What is your core?
Your core is the area that supports your lower spine and consists of the following muscles; Tranverse
abdominis (TVA), multifidus (MF), internal obliques, para spinal muscles and your pelvic floor. Basically all the deep
muscles of the mid-rift. the para spinal and MF muscles act directly to resist the forces acting on your lower back.
It is not just recruitment of these deep trunk muscles but how they are recruited that is important.
When you have weak core muscles your lower back can suffer and can become painful as the work your core
should be doing is done by the lower back instead. Your TVA is like your body's natural weight belt.
When doing stomach exercises if your whole stomach tenses up or your upper abdomen bulges outwards then
you are using your rectus abdominus (six pack muscles) instead of your core.Its just a small movement required for TVA endurance.
I will show you how to activate these vital postural muscles.
Posture
Many people do not realise how important posture is.

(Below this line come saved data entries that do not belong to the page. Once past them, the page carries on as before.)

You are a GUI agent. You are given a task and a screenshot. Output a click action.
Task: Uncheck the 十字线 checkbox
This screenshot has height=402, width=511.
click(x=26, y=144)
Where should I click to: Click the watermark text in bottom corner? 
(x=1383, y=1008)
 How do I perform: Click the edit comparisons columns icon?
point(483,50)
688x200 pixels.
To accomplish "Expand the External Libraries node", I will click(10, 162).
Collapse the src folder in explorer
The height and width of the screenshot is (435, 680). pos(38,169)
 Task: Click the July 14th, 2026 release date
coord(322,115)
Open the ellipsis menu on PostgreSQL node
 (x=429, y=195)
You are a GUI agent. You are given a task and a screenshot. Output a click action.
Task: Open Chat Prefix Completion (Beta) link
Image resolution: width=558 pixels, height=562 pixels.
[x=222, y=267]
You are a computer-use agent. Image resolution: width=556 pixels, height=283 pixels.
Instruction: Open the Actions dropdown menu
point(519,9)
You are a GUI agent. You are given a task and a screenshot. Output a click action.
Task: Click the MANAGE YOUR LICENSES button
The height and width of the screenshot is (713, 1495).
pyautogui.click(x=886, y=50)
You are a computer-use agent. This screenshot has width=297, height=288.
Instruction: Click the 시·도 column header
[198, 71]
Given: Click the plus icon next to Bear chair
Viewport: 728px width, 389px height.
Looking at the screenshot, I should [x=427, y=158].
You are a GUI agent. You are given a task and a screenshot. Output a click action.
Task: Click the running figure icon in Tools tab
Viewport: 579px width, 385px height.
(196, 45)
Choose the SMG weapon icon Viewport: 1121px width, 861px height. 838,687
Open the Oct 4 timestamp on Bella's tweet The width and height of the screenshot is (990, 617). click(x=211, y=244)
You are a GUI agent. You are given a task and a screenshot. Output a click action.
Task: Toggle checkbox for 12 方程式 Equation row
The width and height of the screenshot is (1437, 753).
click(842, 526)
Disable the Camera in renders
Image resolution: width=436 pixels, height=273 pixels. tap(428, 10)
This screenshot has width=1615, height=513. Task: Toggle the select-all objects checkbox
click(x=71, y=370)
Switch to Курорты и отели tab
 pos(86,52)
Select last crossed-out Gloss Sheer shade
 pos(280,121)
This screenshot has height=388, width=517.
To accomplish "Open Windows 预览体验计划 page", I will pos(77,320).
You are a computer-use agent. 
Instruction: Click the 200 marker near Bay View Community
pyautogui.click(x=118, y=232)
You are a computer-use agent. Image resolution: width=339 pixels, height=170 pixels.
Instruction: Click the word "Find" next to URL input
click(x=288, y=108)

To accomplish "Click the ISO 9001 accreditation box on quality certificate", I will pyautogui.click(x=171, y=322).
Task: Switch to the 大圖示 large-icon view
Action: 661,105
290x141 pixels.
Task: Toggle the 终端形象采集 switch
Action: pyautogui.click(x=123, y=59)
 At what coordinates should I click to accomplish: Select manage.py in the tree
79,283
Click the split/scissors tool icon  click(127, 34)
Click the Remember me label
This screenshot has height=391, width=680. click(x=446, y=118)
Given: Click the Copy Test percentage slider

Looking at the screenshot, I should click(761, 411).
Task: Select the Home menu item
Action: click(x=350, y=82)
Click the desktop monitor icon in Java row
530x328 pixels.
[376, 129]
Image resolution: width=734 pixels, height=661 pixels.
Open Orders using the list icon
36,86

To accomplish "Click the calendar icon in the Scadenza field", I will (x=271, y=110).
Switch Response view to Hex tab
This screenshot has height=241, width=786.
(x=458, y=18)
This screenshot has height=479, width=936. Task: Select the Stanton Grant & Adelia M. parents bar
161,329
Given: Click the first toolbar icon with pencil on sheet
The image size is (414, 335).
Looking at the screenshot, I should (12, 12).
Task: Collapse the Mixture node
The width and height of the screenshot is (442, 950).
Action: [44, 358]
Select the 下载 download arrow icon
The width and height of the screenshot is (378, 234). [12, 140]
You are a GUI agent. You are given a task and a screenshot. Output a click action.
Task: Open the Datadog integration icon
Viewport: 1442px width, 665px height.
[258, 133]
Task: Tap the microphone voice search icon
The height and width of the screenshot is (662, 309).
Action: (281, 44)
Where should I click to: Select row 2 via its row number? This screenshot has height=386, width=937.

Poor posture can lead to injuries and a lack of mobility.
In my initial assessment I will do a comprehensive posture examination and examine your core strength.
Most people have atleast a small postural problem, the main 2 being Kyphosis and Lordosis. Many offfice
workers have rounded shoulders (Kyphosis) which indicates tight muscles in the chest and weak muscles in the upper back. This
posture type can put pressure on your skeleton. Another posture type is Lordosis. This is when you have an excessive
curve in your lower spine and can give the impression that your stomach is larger than it actually is.
Postural defects can be corrected and with the right kind of training not only will you feel better
but you will look better too. Working on your posture can give you the appearance of being longer and leaner.